Hundreds of years ago, the standard for deciding whether or not a plant was of a new species revolved around visual differences, according to Weakley. But more modern standards state that there should be proof that it is a separate evolutionary lineage.
Habitat also plays a role. “Cuthbert’s onion grows mainly in dry, acidic, sandy soils — mostly in the Coastal Plain and longleaf pine Sandhills,” Weakley points out. “Keever’s onion grows in rich soils in thin soil mats around rock outcrops restricted to the Brushy Mountains of North Carolina.” This suggests that Keever’s onion is an isolated, or endemic, species.
Because Keever’s onion exists in one restricted area of the Brushy Mountains, a remote range within the upper Piedmont spanning just two counties, it has been classified as a rare plant. Within that five-mile radius, though, there are many thousands of these plants growing on hard-to-access rocky hillsides. So, while rare and of strong conservation interest, the onion is not critically endangered.
What’s in a name?
Botanists who identify a new plant species have first rights to name it. “I think a lot of people interested in plants and animals assume that there’s a committee that decides,” Weakley chuckles. “But it’s really just this messy scientific process: Write a paper defending the hypothesis that it’s a new species, publish it in a journal, and then the scientific community will evaluate it over time and accept it or refute it.”

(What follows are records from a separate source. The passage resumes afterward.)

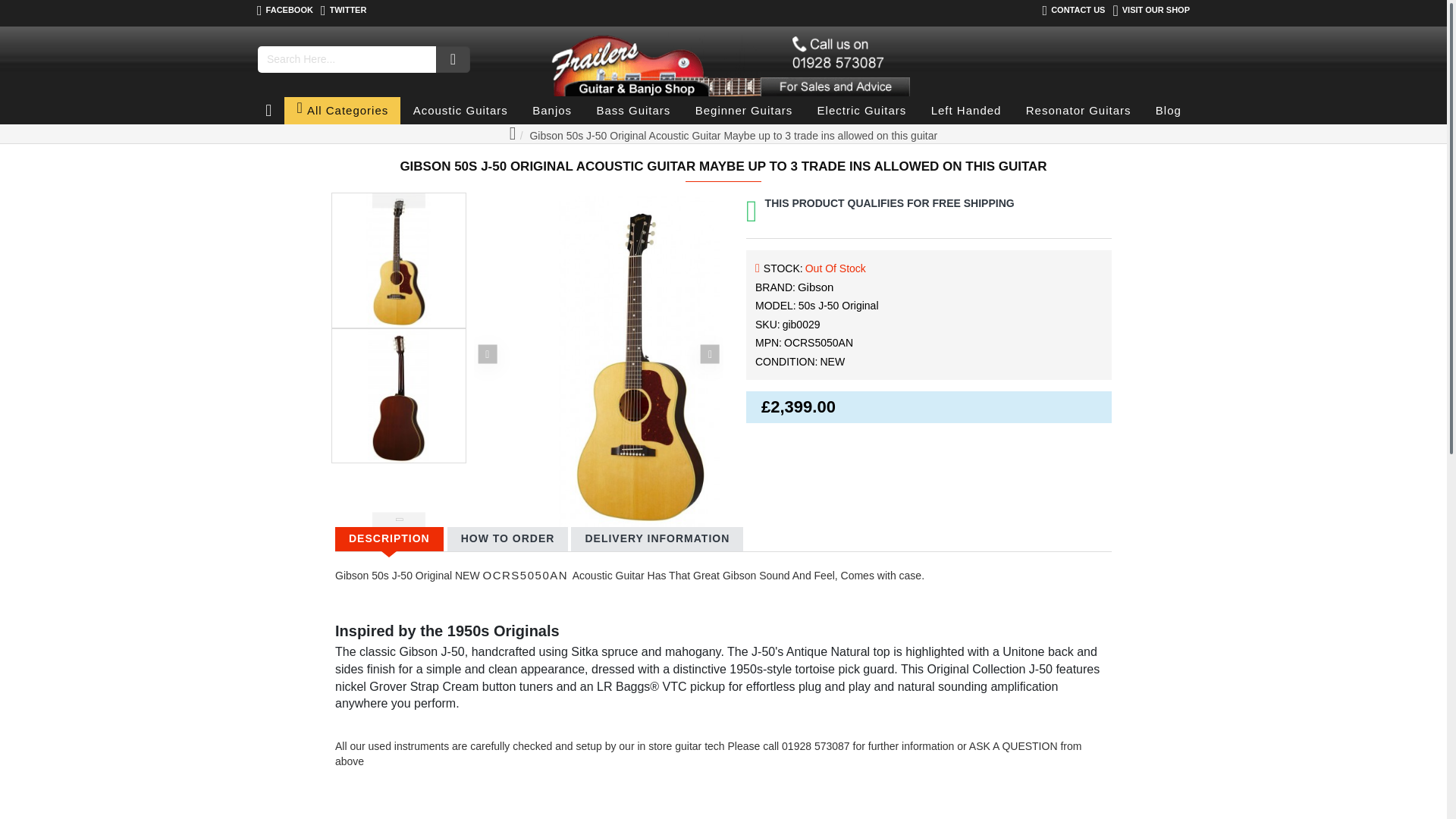
Frailers Guitar and Banjo Shop (726, 61)
FACEBOOK (285, 10)
TWITTER (343, 10)
VISIT OUR SHOP (1150, 10)
All Categories (341, 110)
CONTACT US (1074, 10)
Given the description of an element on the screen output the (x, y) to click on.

A pioneering ecologist, Catherine Keever graduated with a PhD from Duke University during WWII, a time when women were more readily accepted into graduate programs than before. “Her PhD dissertation was actually on one of the granite domes in Alexander County where Keever’s onion grows,” Weakley explains. “She encountered it and collected it and wrote about it in her papers.” But, at the time, Keever thought the plant was the same species as Cuthbert’s onion.
When Weakley first suspected Keever’s onion was its own species, he reached out to Keever — in her 80s at the time — about visiting its location in the foothills. On May 1, 1989, they drove up to the rocky outcrop and discussed the latest discoveries that had been made in the area since Keever conducted research there in the 1940s.
“I told her there had been some interest in this onion and that it might prove to be a rare species,” Weakley says. She has since passed away, and Weakley named the plant after her to honor her research career. To guarantee that her namesake and the other 800,000-plus species of the UNC Herbarium live on, staff and students are working rigorously to permanently preserve them — digitally.
Document and digitize
Documenting the flora of the Southeast sounds like tedious work, but it’s a fundamental component for discerning the entirety of an ecosystem. “We want to understand as many branches of the tree as we can,” Poindexter says. “Because when you lose portions of that tree or never recognize them as being there in the first place, it’s hard to make sense of it all.”
Will the extinction of a plant cause the collapse of an ecosystem? “Very unlikely,” Weakley says. “But each of these species is a result of a long and complicated history of tens and thousands of millions of years that led to that species being there. That concept of stewardship of the organisms on the earth keeps moving.”
Soon, researchers will be able to access and study each other’s specimens. Thanks to a push from the National Science Foundation, staff at the UNC Herbarium and 110 other herbaria across the region are digitizing their collections, which will be made accessible in an online portal.
“There really is a moral imperative to do this type of research,” Poindexter says. “It’s idiosyncratic but very exciting — we’re contributing in an innovative way to the rest of the community.”